Federal housing minister needs policy renovation

Mar 2, 2023
Minister for Small Business Julie Collins introduces the Treasury Laws Amendment (Housing Measures No. 1) Bill 2023 in the House of Representatives at Parliament House in Canberra, Thursday, February 16, 2023. Image: AAP/Mick Tsikas

Federal member for Franklin, Labor’s Julie Collins, is the Minister for Housing and Homelessness. Her current plans to fix the housing crisis look like putting a Band-aid on a broken leg. And breaking the other leg for good measure.

Call me old-fashioned, but you can’t fix problems unless you identify the causes – both immediate and underlying. The underlying cause of the housing crisis is successive governments’ ignorance of sustainability, including the fact that all our major problems are interrelated. We won’t fix the housing crisis without addressing all our other crises at the same time, including our environmental crisis and private-sector debt crisis. Excessive growth is the common denominator. This interrelatedness is the lesson of system dynamics.

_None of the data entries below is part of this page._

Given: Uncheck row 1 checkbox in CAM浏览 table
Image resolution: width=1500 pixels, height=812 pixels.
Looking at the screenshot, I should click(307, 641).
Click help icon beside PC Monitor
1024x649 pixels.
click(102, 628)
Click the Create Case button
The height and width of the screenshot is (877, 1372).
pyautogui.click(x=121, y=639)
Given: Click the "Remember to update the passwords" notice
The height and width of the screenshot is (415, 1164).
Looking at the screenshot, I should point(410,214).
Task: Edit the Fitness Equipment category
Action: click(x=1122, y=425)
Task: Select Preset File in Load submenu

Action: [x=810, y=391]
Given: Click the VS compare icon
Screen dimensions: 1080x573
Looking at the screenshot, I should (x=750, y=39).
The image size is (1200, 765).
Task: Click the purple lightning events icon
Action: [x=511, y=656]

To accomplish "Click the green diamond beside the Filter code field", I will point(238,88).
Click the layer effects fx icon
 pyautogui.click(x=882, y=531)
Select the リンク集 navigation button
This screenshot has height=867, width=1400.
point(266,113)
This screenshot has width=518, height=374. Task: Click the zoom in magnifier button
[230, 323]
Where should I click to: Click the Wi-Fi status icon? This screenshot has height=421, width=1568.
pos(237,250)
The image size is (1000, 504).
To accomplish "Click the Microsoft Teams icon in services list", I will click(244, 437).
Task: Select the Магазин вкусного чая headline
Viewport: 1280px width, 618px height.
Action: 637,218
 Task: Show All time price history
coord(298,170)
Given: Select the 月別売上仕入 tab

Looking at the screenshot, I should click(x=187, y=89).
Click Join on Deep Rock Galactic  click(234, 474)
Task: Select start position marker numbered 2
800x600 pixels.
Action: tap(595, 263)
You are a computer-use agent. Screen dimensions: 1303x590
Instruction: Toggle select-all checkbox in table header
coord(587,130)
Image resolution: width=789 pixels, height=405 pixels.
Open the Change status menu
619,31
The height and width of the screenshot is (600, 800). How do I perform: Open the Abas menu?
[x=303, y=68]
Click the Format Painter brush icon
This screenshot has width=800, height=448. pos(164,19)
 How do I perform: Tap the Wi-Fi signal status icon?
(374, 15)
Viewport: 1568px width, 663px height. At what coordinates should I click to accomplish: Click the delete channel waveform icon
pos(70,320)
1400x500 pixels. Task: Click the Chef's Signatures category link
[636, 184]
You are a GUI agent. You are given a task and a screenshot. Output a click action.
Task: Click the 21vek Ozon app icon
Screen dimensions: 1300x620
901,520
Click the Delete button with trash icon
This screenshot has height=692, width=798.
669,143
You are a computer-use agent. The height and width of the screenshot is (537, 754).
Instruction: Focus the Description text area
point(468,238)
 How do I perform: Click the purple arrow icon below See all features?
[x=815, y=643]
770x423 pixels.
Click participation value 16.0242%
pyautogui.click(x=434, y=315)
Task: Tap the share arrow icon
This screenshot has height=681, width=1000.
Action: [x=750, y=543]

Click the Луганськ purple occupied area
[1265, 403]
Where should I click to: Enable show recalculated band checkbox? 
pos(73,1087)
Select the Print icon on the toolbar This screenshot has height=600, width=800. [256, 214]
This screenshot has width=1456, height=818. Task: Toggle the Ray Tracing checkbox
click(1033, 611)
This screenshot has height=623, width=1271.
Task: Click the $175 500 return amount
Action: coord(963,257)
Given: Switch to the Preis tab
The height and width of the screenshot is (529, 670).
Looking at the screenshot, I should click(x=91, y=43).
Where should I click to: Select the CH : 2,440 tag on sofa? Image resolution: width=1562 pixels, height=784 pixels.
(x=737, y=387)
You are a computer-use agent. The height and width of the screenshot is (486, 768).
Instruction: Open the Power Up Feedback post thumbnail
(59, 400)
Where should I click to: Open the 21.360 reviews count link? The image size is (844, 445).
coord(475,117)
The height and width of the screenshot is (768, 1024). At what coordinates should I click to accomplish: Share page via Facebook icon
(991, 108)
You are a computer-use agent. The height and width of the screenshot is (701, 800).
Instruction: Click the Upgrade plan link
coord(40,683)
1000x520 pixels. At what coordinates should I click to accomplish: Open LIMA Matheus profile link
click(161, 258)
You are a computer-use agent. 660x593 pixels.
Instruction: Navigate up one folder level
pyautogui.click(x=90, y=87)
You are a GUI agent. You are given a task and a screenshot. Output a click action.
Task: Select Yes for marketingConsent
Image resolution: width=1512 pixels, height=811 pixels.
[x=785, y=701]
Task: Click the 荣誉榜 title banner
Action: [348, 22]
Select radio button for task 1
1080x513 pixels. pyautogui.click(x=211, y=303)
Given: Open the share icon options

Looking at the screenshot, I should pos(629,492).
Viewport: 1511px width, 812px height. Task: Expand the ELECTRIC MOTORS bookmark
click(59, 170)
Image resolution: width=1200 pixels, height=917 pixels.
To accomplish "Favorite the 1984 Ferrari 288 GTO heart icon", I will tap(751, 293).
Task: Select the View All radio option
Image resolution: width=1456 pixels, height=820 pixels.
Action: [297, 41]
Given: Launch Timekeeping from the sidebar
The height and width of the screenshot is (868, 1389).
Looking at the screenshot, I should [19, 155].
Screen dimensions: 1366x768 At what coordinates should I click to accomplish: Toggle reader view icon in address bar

The current mismatch between available dwellings and those struggling to get, or keep, a roof over their head has a lot to do with turbo-charged immigration, especially since the Howard years.

Our net migration since about 2000 has been well above our long-term average (see below) and more than twice the OECD average for most of that time – the pandemic migration hiatus has not been enough to realign demand and supply.

On 21 February 2023, real estate experts LongView and PEXA released research showing that Australia’s unusually high population growth is mostly responsible for our real estate being some of the most expensive in the world. It confirms a common-sense view of supply and demand.

Interest rates had only short-term effects.

This has had consequences for home ownership, private-sector debt, the rental market, homelessness, and general spending in the economy.

The Albanese government’s response to a range of problems has been to ramp up immigration when a cautious approach would be appropriate – especially given the links between population growth and environmental destruction, including greenhouse gas increases.

Permanent migration has been increased by Labor from 160,000 to a record 195,000 for 2022-23.

However, the more import figure of net migration is likely to be more than 300,000 in both 2022 and 2022-23, according to former Immigration Department deputy secretary Abul Rizvi (2022 figures will not be released until June 2023).

That’s unusually large, given our net overseas migration was just over 100,000 in the early 2000s, although it was briefly just over 300,000 in about 2009.

I don’t remember the Albanese opposition going to the last election with a promise to dramatically increase immigration – nor the Morrison government for that matter.

One likely reason for parties soft-pedalling on immigration is that they know it’s political poison, if research from The Australian Population Research Institute is any guide.

Meanwhile, Minister Collins is boasting about her plan for the Commonwealth to build 30,000 social and affordable houses over five years.

While the states also have a role to play, 6,000 new dwellings a year is a pimple on a pumpkin if the shortfall is more than 500,000.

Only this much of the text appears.